Baltasar no sale de su trance, y el paje se siente ignorado.

Al conductor de la carroza le va a dar un síncope, de lo nervioso que está:

—No sé cómo ha podido pasar; he empezado a maniobrar y de repente lo he visto debajo de las ruedas traseras del tráiler.

Los organizadores del festejo intentan tranquilizar al chófer, tratando de pasar por encima de su crisis de ansiedad: no van a quedarse los niños sin su cabalgata de Reyes, justo ahora, que está a punto de empezar.

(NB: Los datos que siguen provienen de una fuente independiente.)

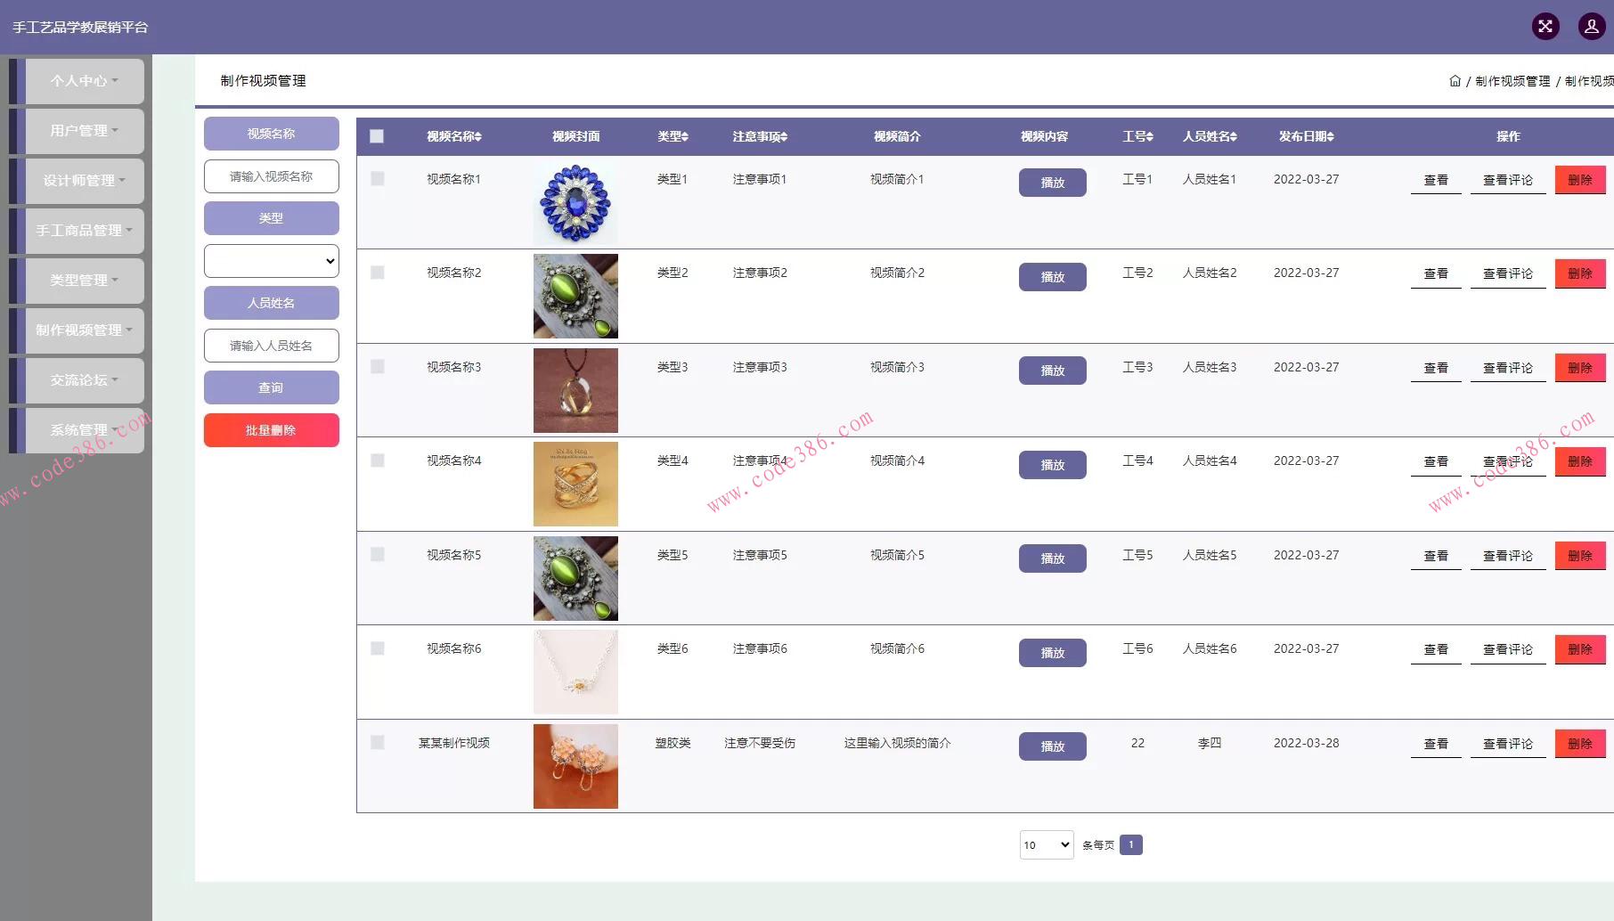The height and width of the screenshot is (921, 1614).
Task: Click 批量删除 to delete selected videos
Action: (x=271, y=429)
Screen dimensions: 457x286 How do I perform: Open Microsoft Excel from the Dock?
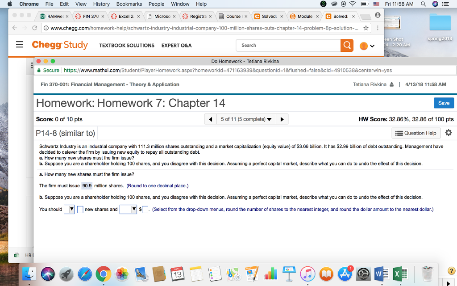[400, 274]
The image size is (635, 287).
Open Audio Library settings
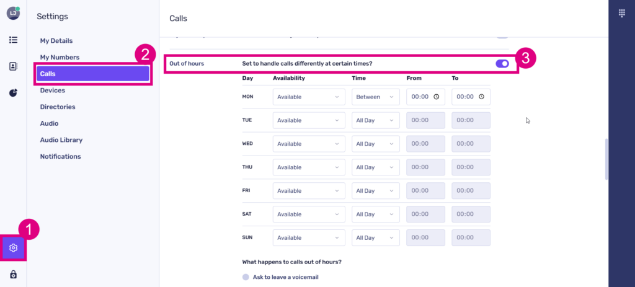pyautogui.click(x=61, y=140)
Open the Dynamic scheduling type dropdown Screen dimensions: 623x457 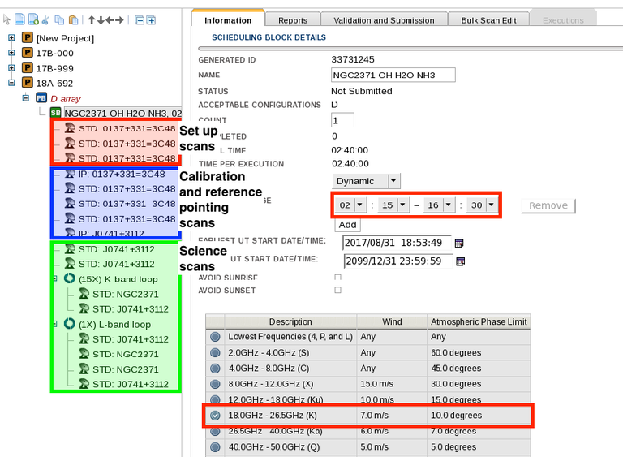pyautogui.click(x=393, y=181)
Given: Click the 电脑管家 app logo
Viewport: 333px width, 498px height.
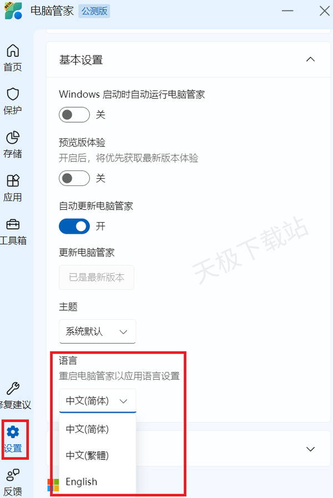Looking at the screenshot, I should 14,11.
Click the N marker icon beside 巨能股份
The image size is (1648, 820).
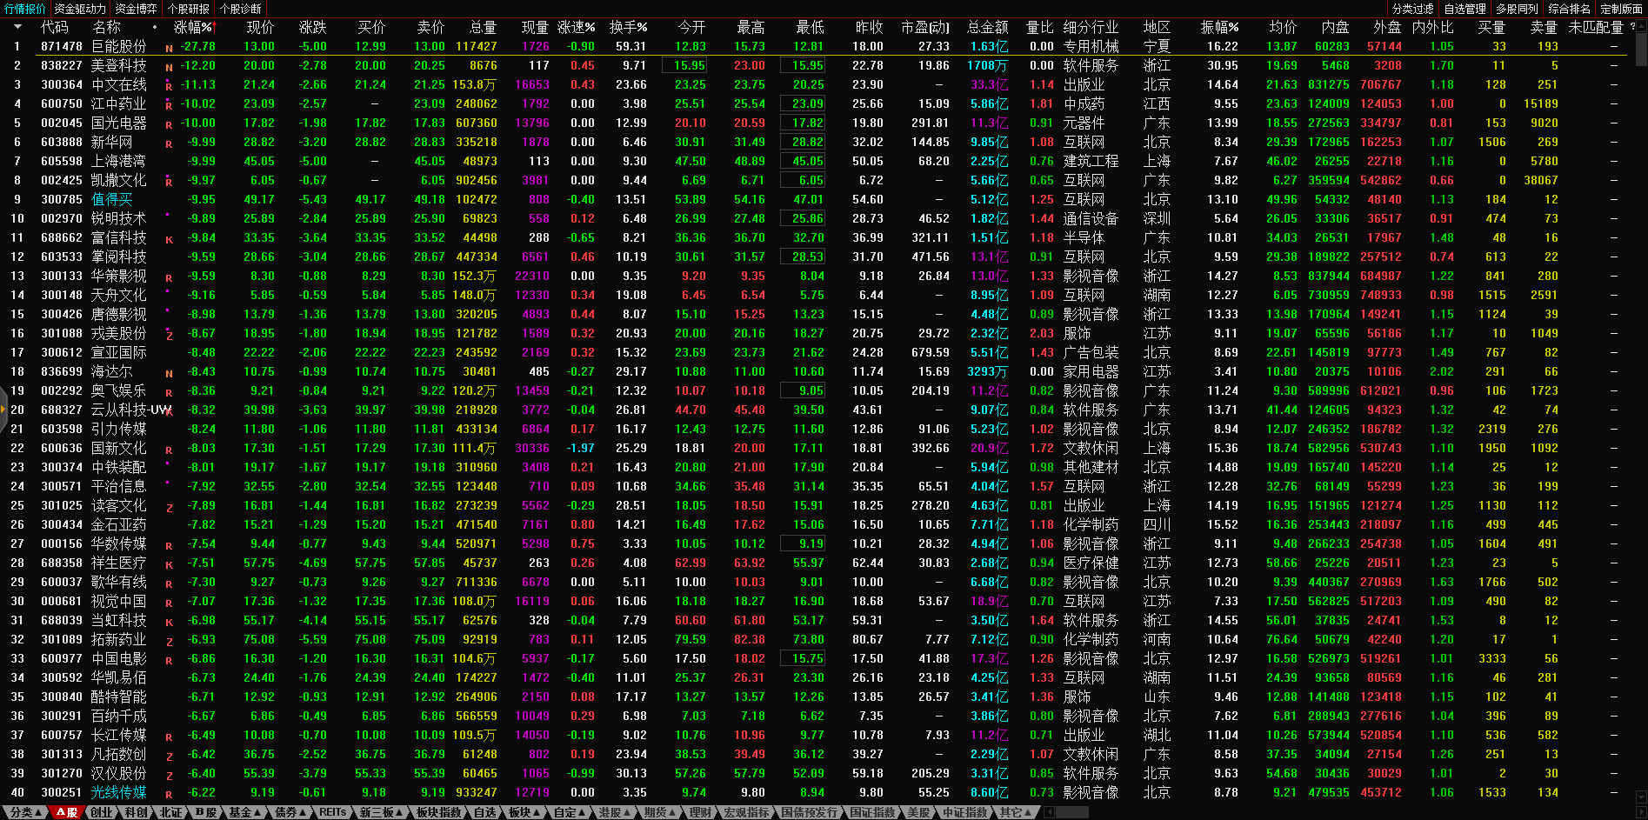(x=169, y=48)
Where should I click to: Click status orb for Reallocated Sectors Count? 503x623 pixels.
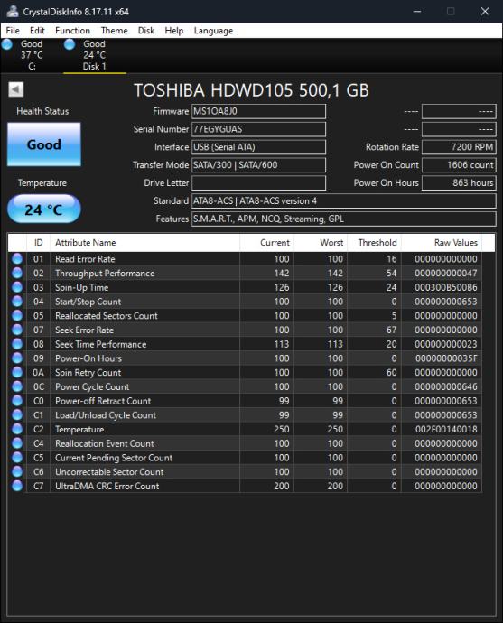(x=17, y=315)
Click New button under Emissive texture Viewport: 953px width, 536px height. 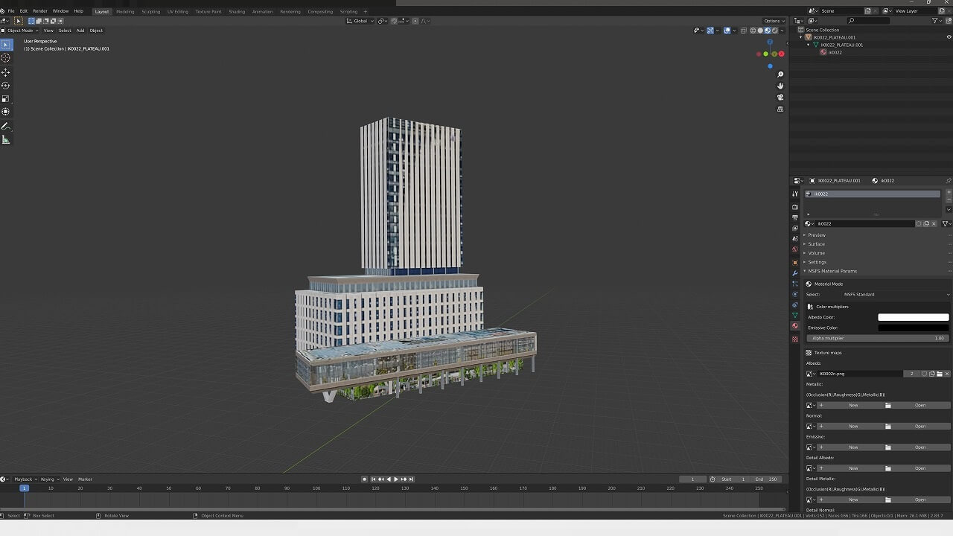(853, 447)
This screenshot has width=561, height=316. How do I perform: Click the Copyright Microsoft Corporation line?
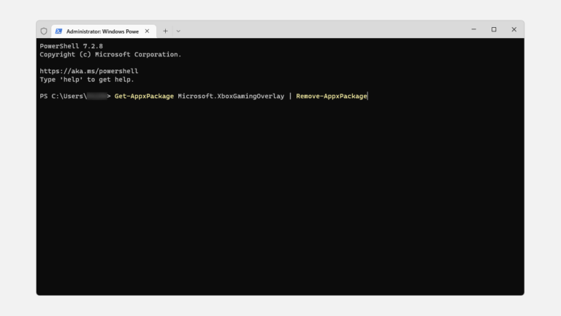click(x=110, y=54)
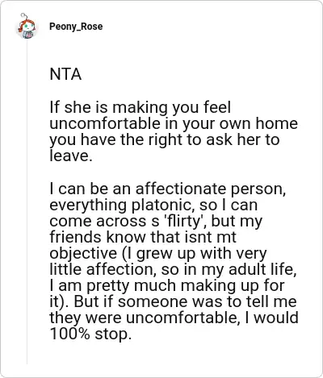323x378 pixels.
Task: Click the line beginning 'If she is making'
Action: coord(141,107)
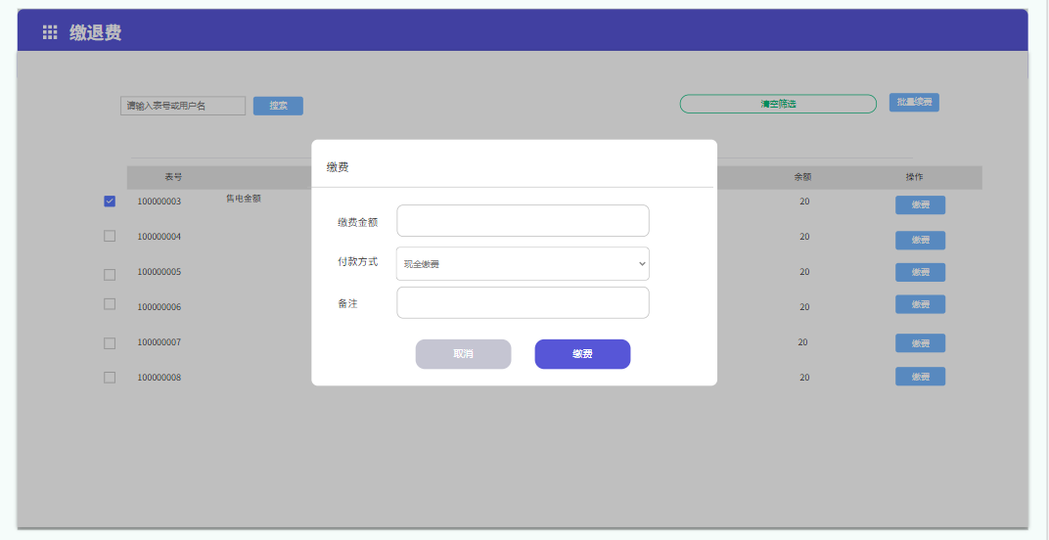Enable the checkbox for meter 100000007
1049x540 pixels.
(x=110, y=343)
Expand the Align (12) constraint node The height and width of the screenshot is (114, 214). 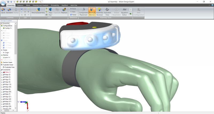(x=2, y=84)
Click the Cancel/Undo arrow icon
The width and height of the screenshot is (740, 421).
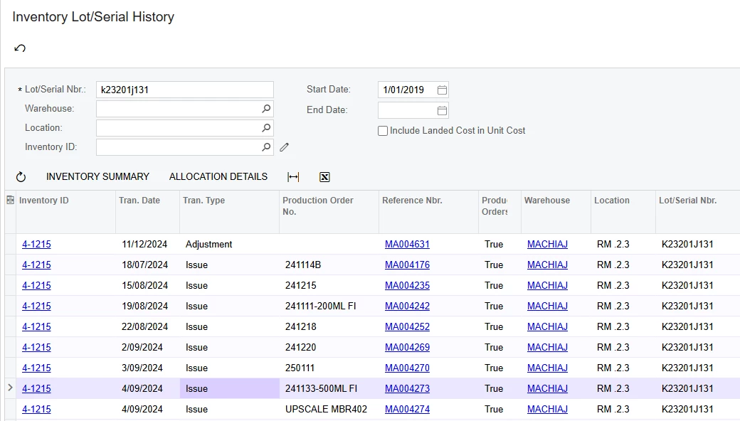pyautogui.click(x=20, y=48)
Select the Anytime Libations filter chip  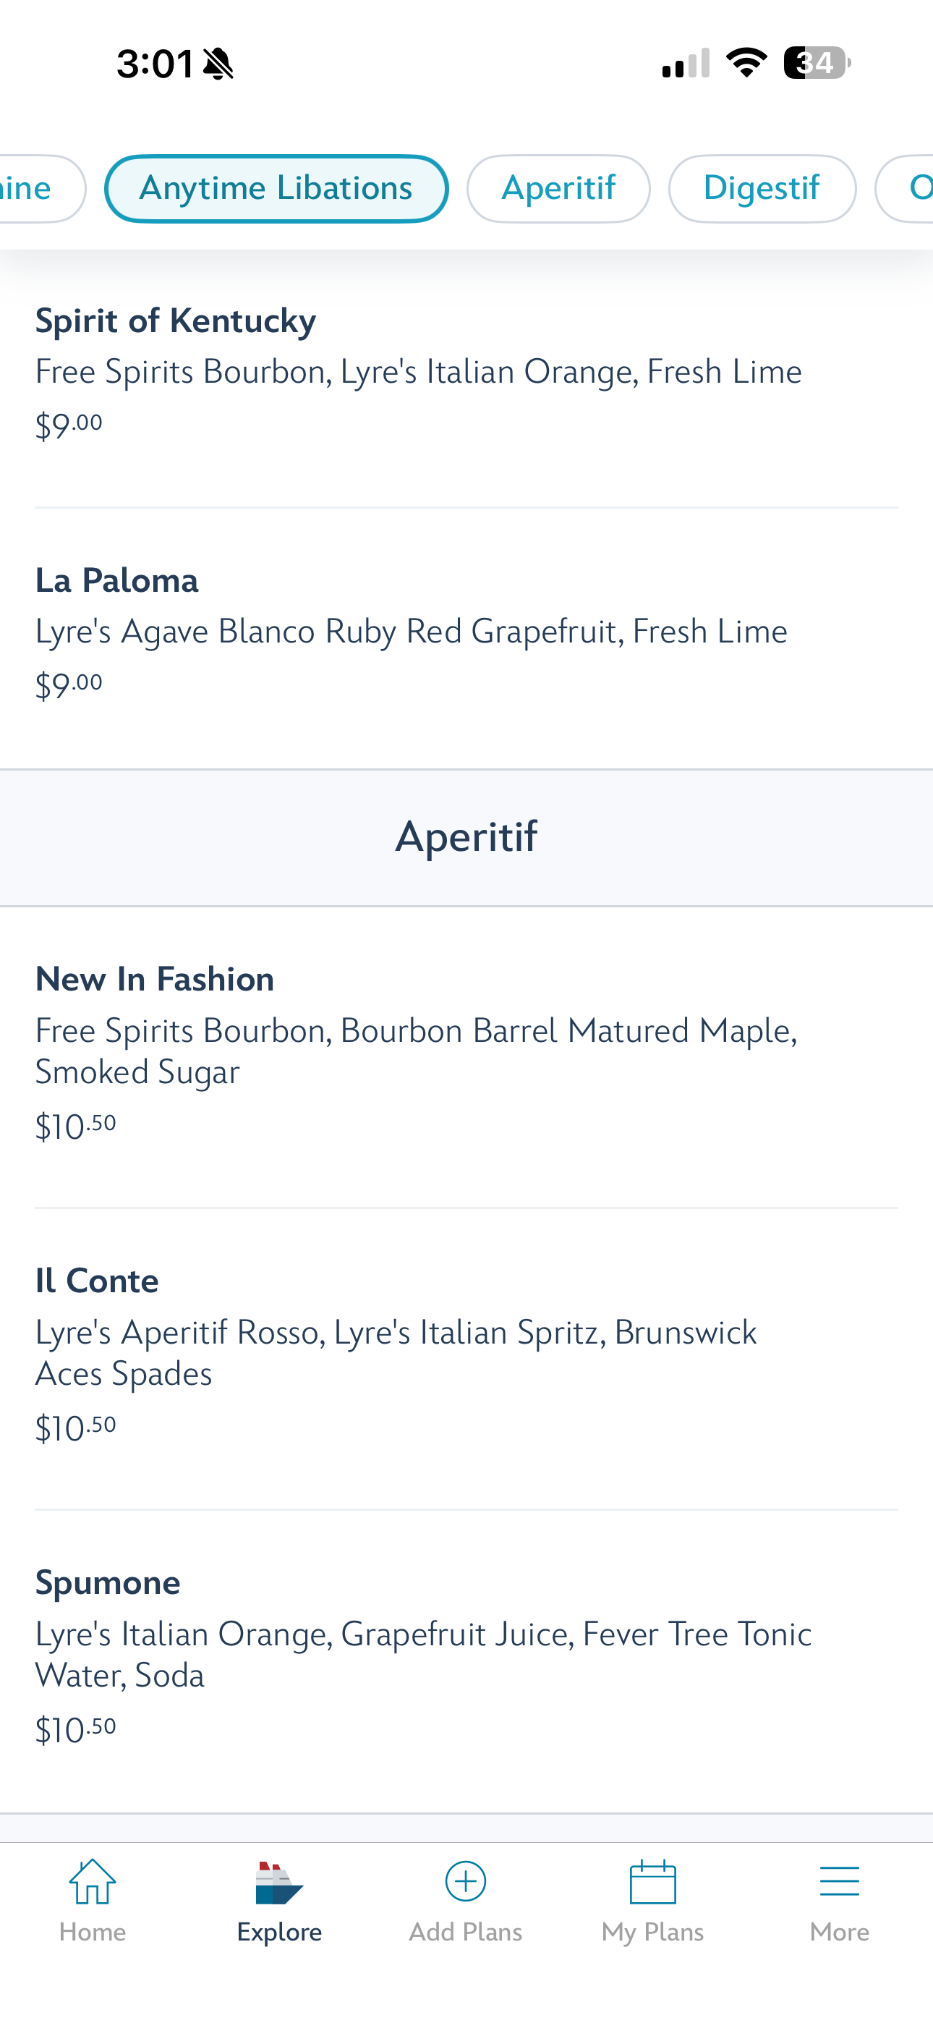click(276, 188)
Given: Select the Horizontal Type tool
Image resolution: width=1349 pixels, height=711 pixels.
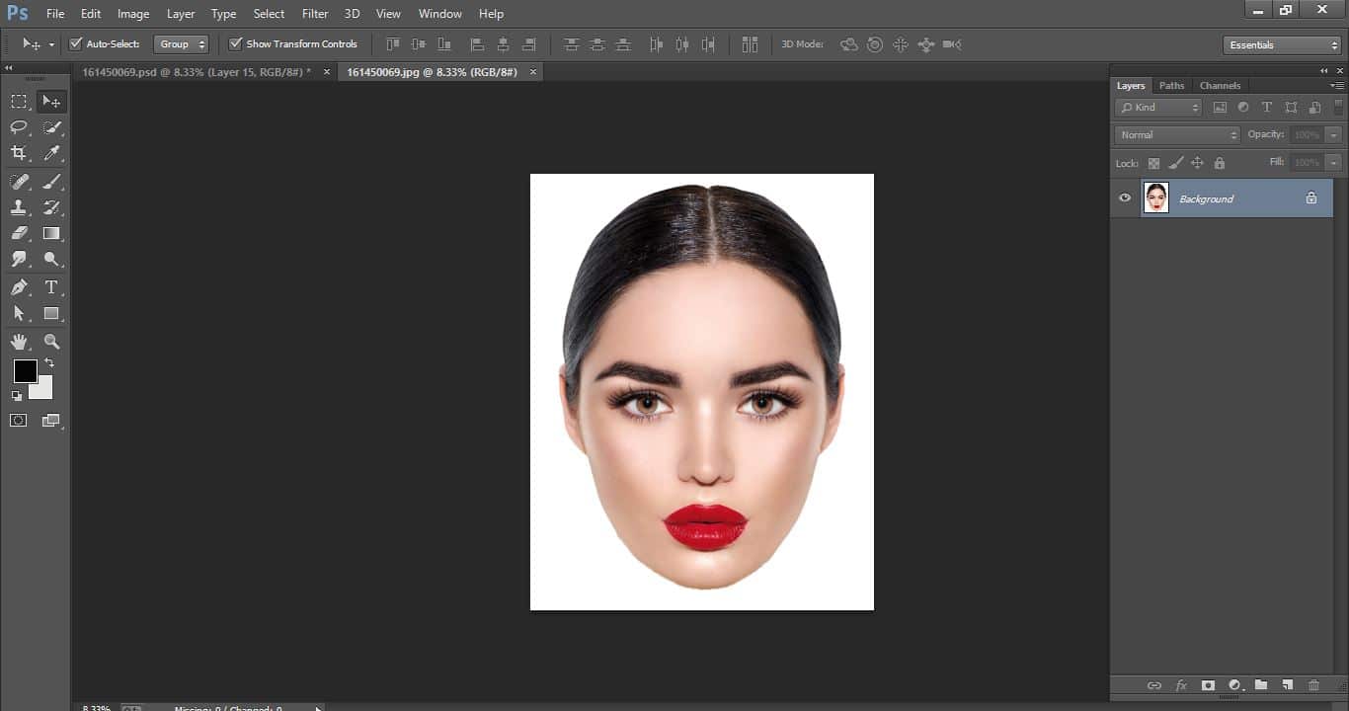Looking at the screenshot, I should pos(51,287).
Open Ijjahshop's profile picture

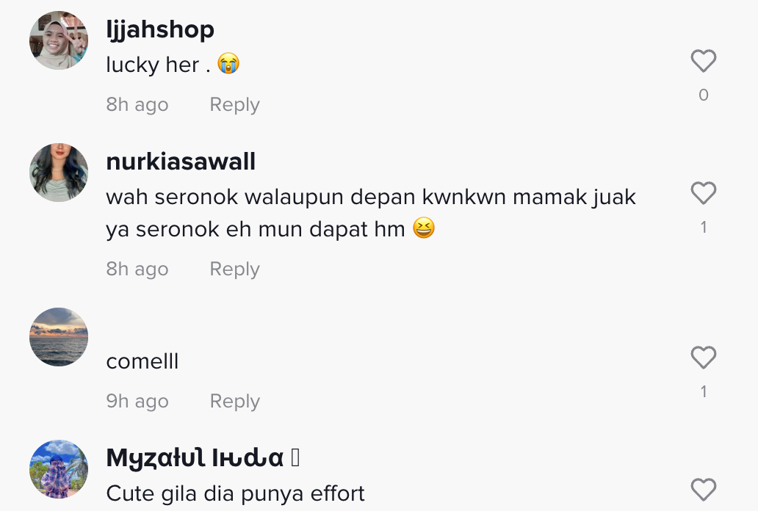click(59, 40)
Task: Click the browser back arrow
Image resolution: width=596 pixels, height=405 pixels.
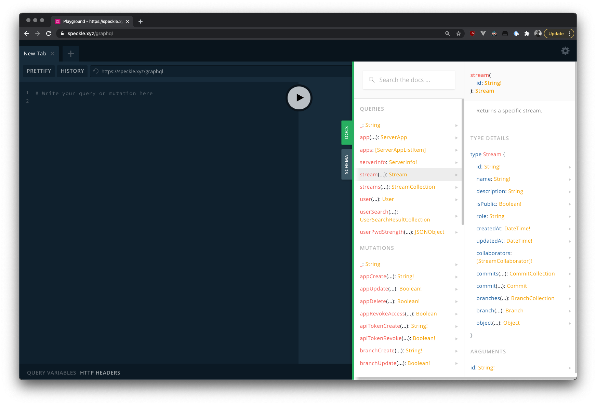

—¡Dios!, ¿pero cómo no he podido verlo? He mirado por el espejo retrovisor y juro que no había nadie. Y de repente estaba allí, bajo las ruedas del camión, como por arte de magia.

Será la magia de la Navidad, la de unos Reyes que han venido del Oriente cargados de regalos... Y la que parece haber hechizado al rey Baltazar: sus ojos luminiscentes temblequean como idos, sobre el lienzo oscuro de su rostro. Es víctima de su propio conjuro maléfico, unas pérfidas palabras que pronunció a la ligera en el peor momento, directas al corazón de un hombre inseguro, demasiado sensible: «Creo que después de este sarao no conviene que nos vuelvan a ver juntos».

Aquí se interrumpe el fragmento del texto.